Title: Shoulda, Coulda, Woulda
Series: Snowflakes
Character: Seeley Booth
Rating: K+ or PG
Spoilers: Through 5x7: The Dwarf in the Dirt
Timeline: Set in Season 5.
Word Count: 300
Prompt: Remember
Disclaimer: Bones and its characters belong to FOX, not me. This story is purely meant to entertain. No copyright infringement is intended.
Summary: Sometimes Booth finds it hard to pretend.
A/N: Snowflakes is a series of Bones oneshots. I have a
50scenes prompt table I claimed a gazillion years ago. Writing time is always at a premium these days, and on the random occasions when I have it (read: when my daughter naps), I'm finding it hard to find or create much inspiration. Too much pressure, maybe. Regardless, perhaps these will help.
If you read this, thank you. If you comment, thank you. Sometimes it's good to know I'm not shouting into the abyss. :)
Click here for fic index. ***
Shoulda, Coulda, Woulda
Startled awake by another dream of a life he's never lived, Booth sighs and rolls onto his back, hands folding tightly under his head. He shivers, hard, beneath the heavy down comforter draped over his body. The heat's on and Brennan always complains that his place is a touch too warm; right now Booth just feels cold.

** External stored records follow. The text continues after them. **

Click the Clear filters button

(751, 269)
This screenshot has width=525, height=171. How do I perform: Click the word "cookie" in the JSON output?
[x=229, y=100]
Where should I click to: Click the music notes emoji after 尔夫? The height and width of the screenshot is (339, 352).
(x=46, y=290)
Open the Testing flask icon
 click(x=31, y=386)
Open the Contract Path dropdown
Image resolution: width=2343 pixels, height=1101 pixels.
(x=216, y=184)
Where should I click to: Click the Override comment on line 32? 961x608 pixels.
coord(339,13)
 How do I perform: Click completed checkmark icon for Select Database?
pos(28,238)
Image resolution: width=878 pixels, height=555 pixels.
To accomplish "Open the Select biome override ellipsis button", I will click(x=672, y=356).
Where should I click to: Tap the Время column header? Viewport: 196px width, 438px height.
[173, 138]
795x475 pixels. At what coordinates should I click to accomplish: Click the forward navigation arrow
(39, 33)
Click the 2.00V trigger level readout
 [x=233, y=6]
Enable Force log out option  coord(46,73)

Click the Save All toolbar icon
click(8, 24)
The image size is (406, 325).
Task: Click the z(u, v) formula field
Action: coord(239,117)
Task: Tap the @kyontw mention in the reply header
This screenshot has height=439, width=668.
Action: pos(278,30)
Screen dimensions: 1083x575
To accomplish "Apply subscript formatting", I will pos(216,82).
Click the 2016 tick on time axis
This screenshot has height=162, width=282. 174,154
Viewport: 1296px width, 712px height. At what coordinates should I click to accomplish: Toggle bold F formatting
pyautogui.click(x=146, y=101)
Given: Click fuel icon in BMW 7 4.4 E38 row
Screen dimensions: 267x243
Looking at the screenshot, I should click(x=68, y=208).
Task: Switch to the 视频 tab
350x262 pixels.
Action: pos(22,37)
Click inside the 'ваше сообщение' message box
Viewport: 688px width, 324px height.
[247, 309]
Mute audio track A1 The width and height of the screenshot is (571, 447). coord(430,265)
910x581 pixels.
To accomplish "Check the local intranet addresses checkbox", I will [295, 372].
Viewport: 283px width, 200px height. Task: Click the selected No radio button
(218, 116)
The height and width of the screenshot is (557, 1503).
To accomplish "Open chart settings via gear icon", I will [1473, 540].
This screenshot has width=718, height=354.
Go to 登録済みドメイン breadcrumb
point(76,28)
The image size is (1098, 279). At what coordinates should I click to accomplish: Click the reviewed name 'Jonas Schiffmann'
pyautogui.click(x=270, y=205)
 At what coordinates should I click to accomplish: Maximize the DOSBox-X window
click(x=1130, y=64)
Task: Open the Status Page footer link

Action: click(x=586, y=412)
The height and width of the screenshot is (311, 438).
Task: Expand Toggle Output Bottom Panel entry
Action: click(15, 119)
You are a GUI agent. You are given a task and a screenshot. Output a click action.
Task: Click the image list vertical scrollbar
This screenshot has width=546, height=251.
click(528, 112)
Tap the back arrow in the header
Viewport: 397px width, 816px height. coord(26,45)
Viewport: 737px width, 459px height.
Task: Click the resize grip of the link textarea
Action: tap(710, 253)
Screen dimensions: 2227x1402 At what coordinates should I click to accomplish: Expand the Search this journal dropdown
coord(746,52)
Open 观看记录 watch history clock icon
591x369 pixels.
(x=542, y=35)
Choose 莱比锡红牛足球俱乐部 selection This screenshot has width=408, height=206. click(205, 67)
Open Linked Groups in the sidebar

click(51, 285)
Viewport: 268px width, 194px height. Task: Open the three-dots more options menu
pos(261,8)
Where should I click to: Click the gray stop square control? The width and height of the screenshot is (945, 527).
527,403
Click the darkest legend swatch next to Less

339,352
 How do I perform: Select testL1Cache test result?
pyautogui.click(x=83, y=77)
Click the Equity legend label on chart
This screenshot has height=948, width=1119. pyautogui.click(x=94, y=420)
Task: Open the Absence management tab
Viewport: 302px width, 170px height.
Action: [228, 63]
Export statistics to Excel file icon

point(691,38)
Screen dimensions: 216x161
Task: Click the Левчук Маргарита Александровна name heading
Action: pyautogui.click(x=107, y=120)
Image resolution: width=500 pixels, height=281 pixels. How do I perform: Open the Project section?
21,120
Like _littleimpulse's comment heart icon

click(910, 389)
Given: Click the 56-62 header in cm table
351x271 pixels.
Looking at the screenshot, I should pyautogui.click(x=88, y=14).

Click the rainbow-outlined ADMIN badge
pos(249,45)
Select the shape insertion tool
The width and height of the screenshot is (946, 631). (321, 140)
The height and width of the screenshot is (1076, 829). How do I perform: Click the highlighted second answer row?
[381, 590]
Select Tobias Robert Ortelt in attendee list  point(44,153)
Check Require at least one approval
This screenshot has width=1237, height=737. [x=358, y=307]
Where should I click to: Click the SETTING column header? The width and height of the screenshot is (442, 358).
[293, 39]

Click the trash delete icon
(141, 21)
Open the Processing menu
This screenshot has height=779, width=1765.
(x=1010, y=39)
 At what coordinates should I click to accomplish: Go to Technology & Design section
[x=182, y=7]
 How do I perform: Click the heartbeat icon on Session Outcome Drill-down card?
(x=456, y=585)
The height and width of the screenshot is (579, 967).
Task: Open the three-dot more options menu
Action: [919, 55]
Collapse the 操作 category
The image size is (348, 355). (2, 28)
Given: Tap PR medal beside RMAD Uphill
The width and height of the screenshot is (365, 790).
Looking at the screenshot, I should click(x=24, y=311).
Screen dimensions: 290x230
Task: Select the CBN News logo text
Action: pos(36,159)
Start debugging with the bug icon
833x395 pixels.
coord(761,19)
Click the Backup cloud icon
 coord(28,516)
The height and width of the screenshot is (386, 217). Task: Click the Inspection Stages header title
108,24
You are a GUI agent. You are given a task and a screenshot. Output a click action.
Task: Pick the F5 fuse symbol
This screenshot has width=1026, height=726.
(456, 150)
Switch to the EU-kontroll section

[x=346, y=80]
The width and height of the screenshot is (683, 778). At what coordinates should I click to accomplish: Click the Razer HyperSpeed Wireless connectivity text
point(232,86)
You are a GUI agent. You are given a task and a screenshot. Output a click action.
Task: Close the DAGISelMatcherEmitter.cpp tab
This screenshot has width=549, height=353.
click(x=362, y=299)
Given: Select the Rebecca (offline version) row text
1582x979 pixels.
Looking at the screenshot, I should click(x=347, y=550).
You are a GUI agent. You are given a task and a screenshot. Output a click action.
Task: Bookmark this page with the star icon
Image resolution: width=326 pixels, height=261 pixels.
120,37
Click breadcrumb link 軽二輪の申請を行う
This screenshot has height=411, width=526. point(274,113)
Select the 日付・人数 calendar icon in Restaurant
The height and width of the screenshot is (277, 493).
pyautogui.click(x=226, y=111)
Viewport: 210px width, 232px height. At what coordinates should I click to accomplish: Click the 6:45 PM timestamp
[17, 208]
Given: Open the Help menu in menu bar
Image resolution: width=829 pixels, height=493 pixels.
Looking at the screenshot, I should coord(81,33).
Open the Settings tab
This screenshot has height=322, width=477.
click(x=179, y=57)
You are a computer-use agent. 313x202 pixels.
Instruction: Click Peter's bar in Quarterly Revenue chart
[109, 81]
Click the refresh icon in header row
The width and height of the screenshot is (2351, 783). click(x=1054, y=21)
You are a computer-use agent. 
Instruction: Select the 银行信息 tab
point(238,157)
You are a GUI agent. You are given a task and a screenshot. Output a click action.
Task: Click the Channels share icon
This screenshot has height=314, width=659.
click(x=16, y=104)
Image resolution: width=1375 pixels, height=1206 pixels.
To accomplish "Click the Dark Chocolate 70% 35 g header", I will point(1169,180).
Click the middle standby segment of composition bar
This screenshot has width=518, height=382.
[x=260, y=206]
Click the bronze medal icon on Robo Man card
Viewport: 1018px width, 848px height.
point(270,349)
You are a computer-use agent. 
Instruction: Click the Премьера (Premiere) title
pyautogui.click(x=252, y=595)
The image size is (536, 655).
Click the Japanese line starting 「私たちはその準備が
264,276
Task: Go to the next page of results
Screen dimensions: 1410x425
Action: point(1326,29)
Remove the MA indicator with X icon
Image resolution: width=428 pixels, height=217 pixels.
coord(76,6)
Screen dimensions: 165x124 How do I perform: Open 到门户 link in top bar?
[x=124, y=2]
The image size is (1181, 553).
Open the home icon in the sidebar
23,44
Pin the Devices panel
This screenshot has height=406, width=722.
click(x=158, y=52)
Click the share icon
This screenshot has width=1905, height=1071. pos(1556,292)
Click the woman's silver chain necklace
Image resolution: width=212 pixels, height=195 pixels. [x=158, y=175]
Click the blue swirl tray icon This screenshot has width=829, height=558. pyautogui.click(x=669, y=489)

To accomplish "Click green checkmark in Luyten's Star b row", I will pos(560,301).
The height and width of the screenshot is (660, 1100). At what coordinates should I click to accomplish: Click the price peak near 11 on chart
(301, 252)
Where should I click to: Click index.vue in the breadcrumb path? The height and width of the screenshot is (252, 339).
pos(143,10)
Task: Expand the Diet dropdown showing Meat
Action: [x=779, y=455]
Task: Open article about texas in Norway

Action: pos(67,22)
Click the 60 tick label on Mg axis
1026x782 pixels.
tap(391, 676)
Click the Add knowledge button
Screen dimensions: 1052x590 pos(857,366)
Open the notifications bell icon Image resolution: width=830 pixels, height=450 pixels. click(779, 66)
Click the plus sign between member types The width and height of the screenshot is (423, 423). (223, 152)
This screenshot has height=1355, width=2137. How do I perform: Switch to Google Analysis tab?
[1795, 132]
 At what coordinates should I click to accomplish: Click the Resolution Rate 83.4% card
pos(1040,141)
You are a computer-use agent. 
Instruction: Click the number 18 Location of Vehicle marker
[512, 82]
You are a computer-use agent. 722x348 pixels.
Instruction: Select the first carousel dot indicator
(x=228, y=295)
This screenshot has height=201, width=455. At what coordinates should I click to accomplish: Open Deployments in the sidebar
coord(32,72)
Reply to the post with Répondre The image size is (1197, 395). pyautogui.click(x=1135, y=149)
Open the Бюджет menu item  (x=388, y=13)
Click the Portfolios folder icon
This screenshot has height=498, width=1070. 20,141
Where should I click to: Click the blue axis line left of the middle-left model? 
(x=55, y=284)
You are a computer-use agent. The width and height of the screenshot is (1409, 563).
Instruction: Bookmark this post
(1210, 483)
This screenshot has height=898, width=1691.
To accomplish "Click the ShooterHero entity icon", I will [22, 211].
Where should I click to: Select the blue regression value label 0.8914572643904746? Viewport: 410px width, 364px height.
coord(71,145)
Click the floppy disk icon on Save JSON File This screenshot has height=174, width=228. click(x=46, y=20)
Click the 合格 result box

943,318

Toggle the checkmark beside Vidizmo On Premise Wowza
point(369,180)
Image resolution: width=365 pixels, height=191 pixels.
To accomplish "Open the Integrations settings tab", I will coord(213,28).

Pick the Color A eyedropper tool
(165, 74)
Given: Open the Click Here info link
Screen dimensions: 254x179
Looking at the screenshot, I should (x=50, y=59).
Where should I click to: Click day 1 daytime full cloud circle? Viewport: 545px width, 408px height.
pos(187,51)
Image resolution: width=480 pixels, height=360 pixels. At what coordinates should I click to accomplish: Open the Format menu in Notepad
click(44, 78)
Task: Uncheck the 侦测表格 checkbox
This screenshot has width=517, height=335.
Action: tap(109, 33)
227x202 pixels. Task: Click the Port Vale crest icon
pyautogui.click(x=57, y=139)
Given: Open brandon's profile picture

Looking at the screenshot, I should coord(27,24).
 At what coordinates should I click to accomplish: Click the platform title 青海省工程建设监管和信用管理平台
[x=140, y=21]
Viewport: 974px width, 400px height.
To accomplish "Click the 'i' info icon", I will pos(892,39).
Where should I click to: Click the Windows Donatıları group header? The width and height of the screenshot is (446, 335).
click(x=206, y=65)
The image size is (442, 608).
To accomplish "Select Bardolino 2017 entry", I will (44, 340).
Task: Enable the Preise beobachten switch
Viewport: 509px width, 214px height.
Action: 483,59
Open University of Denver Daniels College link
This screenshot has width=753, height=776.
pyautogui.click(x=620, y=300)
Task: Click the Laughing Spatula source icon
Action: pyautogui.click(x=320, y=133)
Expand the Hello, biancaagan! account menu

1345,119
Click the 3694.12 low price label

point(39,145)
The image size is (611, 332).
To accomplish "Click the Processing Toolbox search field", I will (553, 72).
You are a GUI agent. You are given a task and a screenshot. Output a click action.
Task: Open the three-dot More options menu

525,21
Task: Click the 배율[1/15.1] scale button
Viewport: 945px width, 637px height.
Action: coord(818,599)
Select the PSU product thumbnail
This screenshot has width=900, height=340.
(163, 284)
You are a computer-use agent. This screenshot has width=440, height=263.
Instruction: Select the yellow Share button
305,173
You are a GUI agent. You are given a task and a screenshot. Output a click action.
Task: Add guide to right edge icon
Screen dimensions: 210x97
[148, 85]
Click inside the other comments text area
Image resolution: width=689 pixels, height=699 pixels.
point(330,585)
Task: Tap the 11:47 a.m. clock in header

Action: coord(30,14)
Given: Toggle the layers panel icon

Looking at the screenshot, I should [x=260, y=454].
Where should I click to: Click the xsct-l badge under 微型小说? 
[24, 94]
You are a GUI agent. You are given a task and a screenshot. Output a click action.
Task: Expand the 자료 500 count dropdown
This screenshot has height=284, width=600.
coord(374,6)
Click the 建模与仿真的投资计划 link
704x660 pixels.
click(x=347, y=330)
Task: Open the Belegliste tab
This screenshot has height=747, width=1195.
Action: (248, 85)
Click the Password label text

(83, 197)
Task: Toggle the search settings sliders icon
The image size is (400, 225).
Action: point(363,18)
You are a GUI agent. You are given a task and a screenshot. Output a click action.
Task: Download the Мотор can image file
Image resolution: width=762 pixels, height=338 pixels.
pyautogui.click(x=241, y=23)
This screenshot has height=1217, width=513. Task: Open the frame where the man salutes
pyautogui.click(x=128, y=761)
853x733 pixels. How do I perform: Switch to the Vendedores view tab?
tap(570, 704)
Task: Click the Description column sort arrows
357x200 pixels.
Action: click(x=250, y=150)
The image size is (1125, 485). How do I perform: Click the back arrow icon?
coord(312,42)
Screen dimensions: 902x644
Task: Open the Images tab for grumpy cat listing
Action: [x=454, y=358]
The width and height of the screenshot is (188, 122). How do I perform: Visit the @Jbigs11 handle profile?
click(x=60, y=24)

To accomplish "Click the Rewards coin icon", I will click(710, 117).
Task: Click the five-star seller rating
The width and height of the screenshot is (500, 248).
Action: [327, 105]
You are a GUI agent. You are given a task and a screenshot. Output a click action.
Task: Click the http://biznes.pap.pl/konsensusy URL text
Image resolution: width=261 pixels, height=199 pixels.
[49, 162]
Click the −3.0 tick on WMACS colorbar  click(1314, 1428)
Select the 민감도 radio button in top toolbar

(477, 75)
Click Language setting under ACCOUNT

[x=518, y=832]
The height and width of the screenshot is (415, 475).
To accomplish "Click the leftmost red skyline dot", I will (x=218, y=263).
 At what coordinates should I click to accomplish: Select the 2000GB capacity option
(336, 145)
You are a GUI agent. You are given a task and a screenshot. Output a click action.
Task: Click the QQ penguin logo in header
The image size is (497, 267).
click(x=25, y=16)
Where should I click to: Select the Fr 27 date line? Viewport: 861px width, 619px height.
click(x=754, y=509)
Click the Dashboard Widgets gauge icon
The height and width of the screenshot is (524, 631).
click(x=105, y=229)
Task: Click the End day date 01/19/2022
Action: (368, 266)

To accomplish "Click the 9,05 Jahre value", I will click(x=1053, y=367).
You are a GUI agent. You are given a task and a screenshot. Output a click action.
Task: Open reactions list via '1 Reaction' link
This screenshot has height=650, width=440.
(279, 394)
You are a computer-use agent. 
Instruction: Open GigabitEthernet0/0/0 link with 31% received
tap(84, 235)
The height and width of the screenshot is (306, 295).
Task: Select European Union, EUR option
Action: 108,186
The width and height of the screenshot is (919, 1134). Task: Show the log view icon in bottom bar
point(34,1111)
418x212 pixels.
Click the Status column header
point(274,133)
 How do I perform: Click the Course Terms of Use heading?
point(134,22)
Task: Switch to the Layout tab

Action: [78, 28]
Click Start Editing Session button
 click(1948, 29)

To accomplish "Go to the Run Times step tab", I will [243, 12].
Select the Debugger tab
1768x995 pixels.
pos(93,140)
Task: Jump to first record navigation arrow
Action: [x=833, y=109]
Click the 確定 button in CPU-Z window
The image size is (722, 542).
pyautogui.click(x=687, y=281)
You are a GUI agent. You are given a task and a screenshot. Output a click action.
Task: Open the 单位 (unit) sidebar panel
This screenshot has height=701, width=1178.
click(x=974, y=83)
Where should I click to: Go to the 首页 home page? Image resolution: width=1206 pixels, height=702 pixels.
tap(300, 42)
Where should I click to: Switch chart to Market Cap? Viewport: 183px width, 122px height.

On the outside and on the inside, ice.
Pretending with her is harder since the operation: Smile here; wink there; crack joke now. But he's watching himself do it, and it's all faking it till you make it. (He never makes it.) "We don't have time for this," he wants to say whenever she turns those blue-green eyes on him, "don't you get it? I could die. You could die. We're all going to die eventually..." Then what would his life be but a series of shoulda, coulda, woulda?
Waiting used to seem like the right thing to do. Patience and hope, he tries to remind himself, are what they need. Except that he remembers the weight of her on his lap, her arms around his neck, the curve of her smile against his mouth, sweeter and richer than his favorite apple pie. She smiles at him like that sometimes when they're sitting across from each other at the diner, and he has to shake his head to clear the sudden double-vision.
He's tired of mourning a life that was never his. He's tired of being alone. He's just so damn tired of wanting and wanting and never quite having.
In a few hours he'll get up and be the good friend and partner he's supposed to be. For a few bittersweet minutes, he wants to remember how much more he could be.
Shutting his eyes, Booth tries to fall back asleep.